- _Excerpt_
The Los Angeles City Council has voted to pay up to $4 million to settle a lawsuit from a woman whose car was swallowed by a massive sinkhole, leaving it partially submerged in rushing water and forcing her to stand on the car's exposed underside to call for help.
The incident took place in February 2017 in Studio City and caused the woman “significant injuries, damages and losses,” according to her lawsuit. Firefighters arrived to find the woman, Stephanie Scott, standing atop the upside-down car roughly 10 feet below the street surface. They used a 20-foot extension ladder to help her climb to safety in a rescue that was caught on camera, below, and transported her to the hospital.
“While being transported, the patient told firefighters that when she was driving, she felt the car pitch to the left, then it tumbled into the sinkhole,” the Los Angeles Fire Department said in its incident report from Feb. 17, 2017. “The airbags deployed. Water started coming in the car. She tried to raise the windows which would not work. She was able to open the door n climb on top of the car and started screaming for help.”
Scott told an NBC affiliate on the scene of the incident that she felt her car turn over several times until it came to rest in a raging torrent of water. After she was freed, a minivan that had also become stuck in the sinkhole fell in completely and crashed on top of her car.
Scott sued the city of Los Angeles, the county and the city’s departments of water and power, public works and county sanitation districts alleging negligence, according to NBC News. Her attorneys told the Los Angeles Times she suffered a traumatic brain injury, post-concussive syndrome and vision problems.
“This was a very serious case, all due to the gross negligence of the city,” attorney Kevin Boyle said in a statement, per the Times. “Ms. Scott’s SUV fell 20 feet and landed on its roof. She is lucky to be alive — she could easily have broken her neck from the roof crush or drowned in the sewage she woke up in after regaining consciousness.”
The city’s Department of Public Works had previously said the sinkhole "was probably caused by a combination of excessive rain and a possible sewer failure.”

- _Apply what you read_
A: Translate this sentence from the sinkhole article into Spanish: "Her attorneys told the Los Angeles Times she suffered a traumatic brain injury, post-concussive syndrome and vision problems."
B: In the sinkhole article, what did firefighters use to help Stephanie Scott climb to safety?

- _Records shown_
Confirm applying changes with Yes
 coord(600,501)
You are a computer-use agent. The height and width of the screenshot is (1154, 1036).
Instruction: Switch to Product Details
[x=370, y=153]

- _Responses by task_
A: Sus abogados le dijeron a Los Angeles Times que ella sufrió una lesión cerebral traumática, síndrome posconmocional y problemas de visión.

B: A 20-foot extension ladder.